Pour avoir une idée de où l’on danse avec ces trois folles qui dirigent la “guerre européenne”, on consultera le parler fort rude de Andrei Martianov :

«  Kallas n’est pas une “diplomate de haut niveau”, c’est une garce estonienne dérangée avec des traits de Waffen SS en elle. Elle EST le type de personne dont Bruxelles a besoin pour s’accrocher aux dernières lueurs du projet globaliste européen conçu par des amateurs d’économie et de militaire qui n’ont jamais eu de vrai travail de leur vie. Les châteaux de sable finissent toujours par s’écrouler ou, dans ce cas précis, sont détruits par les blindés et l’artillerie russes et tous les autres moyens de violence organisée dans lesquels les Russes sont les meilleurs au monde.
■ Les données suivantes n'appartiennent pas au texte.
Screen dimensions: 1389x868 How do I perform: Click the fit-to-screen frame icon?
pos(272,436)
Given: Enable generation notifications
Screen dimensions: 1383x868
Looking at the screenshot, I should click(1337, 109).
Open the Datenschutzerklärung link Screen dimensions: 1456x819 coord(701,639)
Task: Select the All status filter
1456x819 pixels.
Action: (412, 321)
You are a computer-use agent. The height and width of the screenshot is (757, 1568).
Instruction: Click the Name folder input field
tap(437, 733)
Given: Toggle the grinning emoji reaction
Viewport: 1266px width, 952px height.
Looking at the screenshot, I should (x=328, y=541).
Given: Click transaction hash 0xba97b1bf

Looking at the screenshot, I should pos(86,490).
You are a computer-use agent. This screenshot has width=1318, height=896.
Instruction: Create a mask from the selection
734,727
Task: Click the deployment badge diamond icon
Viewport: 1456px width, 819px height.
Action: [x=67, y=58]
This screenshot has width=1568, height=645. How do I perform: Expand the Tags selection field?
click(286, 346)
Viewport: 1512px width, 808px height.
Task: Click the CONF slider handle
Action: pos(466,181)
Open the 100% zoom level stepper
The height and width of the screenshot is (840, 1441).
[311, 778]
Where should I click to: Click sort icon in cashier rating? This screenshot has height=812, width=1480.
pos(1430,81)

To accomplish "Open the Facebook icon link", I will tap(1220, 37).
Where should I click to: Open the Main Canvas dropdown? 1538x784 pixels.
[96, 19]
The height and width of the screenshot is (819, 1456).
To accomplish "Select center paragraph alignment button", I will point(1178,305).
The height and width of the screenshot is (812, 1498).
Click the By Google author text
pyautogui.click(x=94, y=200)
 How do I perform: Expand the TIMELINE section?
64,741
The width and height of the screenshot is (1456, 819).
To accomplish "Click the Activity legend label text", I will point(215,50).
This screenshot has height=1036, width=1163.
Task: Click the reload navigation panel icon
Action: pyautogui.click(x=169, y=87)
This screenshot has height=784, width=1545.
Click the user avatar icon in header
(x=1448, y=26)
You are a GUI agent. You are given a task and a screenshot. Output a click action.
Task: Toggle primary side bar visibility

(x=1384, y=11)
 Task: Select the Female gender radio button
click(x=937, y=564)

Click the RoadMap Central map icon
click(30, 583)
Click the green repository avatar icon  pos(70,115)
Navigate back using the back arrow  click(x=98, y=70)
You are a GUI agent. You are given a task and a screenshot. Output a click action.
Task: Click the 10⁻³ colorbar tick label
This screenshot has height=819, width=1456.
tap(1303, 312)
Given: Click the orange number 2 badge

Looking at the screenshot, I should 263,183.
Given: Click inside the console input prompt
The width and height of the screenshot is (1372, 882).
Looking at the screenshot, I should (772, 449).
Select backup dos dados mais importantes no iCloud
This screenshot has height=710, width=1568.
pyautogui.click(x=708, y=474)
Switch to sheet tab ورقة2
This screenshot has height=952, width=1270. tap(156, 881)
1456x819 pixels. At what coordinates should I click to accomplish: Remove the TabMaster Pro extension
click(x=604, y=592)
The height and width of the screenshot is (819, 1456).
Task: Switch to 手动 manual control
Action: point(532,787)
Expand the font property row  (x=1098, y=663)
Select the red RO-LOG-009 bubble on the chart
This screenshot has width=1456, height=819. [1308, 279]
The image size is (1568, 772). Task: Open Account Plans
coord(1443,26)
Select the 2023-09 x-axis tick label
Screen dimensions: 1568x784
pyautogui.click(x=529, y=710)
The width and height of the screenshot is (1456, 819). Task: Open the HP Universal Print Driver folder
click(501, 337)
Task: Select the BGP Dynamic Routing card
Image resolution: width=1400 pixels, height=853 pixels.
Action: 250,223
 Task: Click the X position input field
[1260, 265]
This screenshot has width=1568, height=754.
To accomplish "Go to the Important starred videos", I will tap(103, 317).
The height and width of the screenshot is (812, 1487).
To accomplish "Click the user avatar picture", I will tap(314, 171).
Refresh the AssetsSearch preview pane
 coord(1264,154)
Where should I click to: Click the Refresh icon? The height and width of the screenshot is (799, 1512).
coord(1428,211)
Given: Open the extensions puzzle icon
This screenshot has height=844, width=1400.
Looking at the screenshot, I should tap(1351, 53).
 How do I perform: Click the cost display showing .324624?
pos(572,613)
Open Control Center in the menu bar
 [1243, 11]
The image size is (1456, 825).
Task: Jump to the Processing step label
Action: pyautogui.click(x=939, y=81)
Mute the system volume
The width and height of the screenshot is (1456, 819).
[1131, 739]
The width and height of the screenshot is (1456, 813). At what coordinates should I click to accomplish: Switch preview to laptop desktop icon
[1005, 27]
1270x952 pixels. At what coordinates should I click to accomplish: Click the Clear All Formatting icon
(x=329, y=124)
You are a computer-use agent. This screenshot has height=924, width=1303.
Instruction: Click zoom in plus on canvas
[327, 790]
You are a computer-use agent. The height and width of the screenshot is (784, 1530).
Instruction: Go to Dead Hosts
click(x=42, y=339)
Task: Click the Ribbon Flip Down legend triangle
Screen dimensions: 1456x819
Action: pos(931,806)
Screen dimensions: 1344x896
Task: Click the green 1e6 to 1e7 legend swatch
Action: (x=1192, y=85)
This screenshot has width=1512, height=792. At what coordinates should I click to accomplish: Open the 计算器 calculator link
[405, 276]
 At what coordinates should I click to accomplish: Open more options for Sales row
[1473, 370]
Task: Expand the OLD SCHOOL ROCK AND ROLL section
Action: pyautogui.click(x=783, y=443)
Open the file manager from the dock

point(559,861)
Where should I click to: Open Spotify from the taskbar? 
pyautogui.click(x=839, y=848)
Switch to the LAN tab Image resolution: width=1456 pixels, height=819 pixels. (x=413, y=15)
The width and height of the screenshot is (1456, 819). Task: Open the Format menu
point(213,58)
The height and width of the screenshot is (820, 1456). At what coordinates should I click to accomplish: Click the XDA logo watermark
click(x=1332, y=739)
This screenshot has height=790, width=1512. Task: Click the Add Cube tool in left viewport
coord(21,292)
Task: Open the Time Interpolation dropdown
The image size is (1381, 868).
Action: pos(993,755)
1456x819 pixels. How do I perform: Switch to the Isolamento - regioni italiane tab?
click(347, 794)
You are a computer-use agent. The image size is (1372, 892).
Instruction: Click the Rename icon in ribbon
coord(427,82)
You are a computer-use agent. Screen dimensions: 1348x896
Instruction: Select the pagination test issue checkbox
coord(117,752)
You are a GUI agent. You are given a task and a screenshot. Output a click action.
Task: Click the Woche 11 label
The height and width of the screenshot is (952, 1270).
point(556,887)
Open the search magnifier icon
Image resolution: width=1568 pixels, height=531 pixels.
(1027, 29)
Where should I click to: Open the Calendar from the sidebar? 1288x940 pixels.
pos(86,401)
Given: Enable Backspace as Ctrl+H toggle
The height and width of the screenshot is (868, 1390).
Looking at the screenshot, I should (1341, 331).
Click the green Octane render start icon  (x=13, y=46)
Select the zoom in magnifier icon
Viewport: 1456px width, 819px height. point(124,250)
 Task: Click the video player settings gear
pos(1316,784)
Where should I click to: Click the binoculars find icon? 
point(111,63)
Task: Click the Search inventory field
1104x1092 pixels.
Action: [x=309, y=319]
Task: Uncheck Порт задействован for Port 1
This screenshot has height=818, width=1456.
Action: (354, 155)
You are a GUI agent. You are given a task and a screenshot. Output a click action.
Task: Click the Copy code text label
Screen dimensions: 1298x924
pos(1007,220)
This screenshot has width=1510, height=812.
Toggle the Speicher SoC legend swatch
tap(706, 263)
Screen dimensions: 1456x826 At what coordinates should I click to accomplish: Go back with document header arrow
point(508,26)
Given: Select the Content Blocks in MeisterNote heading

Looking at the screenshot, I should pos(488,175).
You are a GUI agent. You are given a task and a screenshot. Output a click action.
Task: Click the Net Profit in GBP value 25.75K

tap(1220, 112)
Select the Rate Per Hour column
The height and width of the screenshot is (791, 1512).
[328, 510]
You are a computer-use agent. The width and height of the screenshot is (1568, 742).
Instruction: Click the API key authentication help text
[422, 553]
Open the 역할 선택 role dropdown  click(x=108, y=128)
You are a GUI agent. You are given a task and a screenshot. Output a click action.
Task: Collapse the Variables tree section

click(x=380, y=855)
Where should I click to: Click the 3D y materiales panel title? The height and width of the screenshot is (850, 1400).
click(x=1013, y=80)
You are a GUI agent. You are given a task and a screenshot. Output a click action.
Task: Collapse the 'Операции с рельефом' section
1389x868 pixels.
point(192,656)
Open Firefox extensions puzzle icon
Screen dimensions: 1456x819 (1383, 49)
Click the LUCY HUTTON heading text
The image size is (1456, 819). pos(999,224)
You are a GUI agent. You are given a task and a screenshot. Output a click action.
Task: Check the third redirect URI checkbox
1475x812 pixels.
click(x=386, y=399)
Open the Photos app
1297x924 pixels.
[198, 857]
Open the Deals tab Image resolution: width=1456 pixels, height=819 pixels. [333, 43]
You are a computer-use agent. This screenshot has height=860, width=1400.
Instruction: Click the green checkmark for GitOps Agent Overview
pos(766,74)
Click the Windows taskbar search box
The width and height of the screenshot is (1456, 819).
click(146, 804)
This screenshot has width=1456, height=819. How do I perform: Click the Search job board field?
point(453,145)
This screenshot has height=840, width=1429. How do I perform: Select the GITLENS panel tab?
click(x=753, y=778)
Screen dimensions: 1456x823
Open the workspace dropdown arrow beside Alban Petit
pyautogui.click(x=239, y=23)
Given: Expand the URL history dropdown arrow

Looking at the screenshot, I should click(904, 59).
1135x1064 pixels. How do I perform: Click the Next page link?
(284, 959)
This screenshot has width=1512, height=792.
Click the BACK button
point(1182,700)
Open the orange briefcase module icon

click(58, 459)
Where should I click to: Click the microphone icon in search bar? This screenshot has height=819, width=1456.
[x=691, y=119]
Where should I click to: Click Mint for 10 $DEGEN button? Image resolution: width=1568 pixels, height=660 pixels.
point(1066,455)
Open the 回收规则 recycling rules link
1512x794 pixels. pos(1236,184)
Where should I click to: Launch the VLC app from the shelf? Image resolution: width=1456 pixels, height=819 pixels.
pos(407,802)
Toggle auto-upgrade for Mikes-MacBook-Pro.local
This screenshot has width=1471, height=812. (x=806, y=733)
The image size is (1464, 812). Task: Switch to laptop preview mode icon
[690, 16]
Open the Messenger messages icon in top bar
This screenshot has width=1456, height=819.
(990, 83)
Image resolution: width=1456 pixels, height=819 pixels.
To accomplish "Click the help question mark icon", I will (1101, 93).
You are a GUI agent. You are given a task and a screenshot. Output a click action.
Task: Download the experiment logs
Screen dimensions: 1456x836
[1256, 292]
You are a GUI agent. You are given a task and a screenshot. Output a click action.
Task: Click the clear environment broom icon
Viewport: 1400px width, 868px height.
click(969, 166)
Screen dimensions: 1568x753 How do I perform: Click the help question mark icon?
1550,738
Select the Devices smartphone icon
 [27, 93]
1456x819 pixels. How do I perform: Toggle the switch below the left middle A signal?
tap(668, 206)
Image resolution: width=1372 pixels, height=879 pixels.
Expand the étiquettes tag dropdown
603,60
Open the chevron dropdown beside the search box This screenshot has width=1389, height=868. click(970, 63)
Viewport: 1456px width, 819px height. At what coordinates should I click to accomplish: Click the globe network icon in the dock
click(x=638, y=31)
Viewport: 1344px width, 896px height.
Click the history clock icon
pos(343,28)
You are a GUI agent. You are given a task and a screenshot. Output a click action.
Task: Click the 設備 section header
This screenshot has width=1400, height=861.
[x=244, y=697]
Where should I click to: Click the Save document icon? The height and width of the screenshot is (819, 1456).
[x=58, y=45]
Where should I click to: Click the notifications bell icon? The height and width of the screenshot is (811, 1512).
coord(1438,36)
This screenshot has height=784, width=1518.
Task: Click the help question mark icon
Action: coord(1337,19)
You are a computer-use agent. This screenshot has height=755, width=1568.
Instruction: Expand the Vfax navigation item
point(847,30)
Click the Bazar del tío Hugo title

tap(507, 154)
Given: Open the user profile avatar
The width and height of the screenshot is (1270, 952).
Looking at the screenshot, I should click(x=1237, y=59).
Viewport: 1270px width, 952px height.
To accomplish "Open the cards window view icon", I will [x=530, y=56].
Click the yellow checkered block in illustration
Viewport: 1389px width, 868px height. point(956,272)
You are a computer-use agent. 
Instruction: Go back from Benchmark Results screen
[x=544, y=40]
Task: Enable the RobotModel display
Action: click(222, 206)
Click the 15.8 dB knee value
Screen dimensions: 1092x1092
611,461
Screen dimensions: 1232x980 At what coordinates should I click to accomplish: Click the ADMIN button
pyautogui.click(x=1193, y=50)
L’histoire les a formés pendant des milliers d’années.

» Et nous y voilà : au dernier acte du principal passe-temps géopolitique de l’Occident, une fois tous les cent ans, l’Occident marche vers la Russie pour se faire botter le cul. Plus ça change, plus c’est la même chose... »

Enfin nous y sommes : les « dernières lueurs du projet globaliste européen ». C’est bien sur ce plan qu’il faut situer la prétendue Europe, héroïque et hébétée, qui usurpe la vérité de ce continent depuis 80 ans et qui s’engage aujourd’hui à résister jusqu’au dernier Ukrainien, à fabriquer des obus plutôt que des voitures pollueuses, des masques à gaz plutôt que des masques anti-Covid... Vaste programme !

En cela, l’Europe n’est nullement antiaméricaniste comme pouvaient l’être un Chateaubriand, un Stendhal, un Poe et un Baudelaire, un Jack Kerouac et un Henry Miller, un ‘Dasein’ de Heidegger et un Douguine, un dissident européen et un Orban, puisque son projet globaliste a, aux Etats-Unis et au sein du parti démocrate, le nom d’“américanisme” qui indique l’idéologie prédatrice des identités, des souverainetés, des peuples et des nations, de tout ce qui est (‘Dasein’) ; par contre, l’Europe est sans aucun doute antiaméricaine comme le sont tous les globalistes, de Soros à Nuland.

Bien qu’habillé d’oripeaux idéologiques, le globalisme (je préfère ce mot à celui de “mondialisation”) n’est pas réductible à une simple idéologie, c’est aussi et d’abord un “culte” pour ses adeptes, comme l’est par conséquent l’Union Européenne. C’est le fondement de ce “culte” d’être hébété jusqu’à l’héroïsme le plus absurde et le plus inutile  et d’entendre, et d’accepter avec délice toutes les injonctions à la bêtise la plus achevée. Finalement, tout se range selon la logique des simulacres et des vérités-de-situation. L’ordre des choses est respectée et le faux-nez européen-bouffe de Croquignol est à sa place.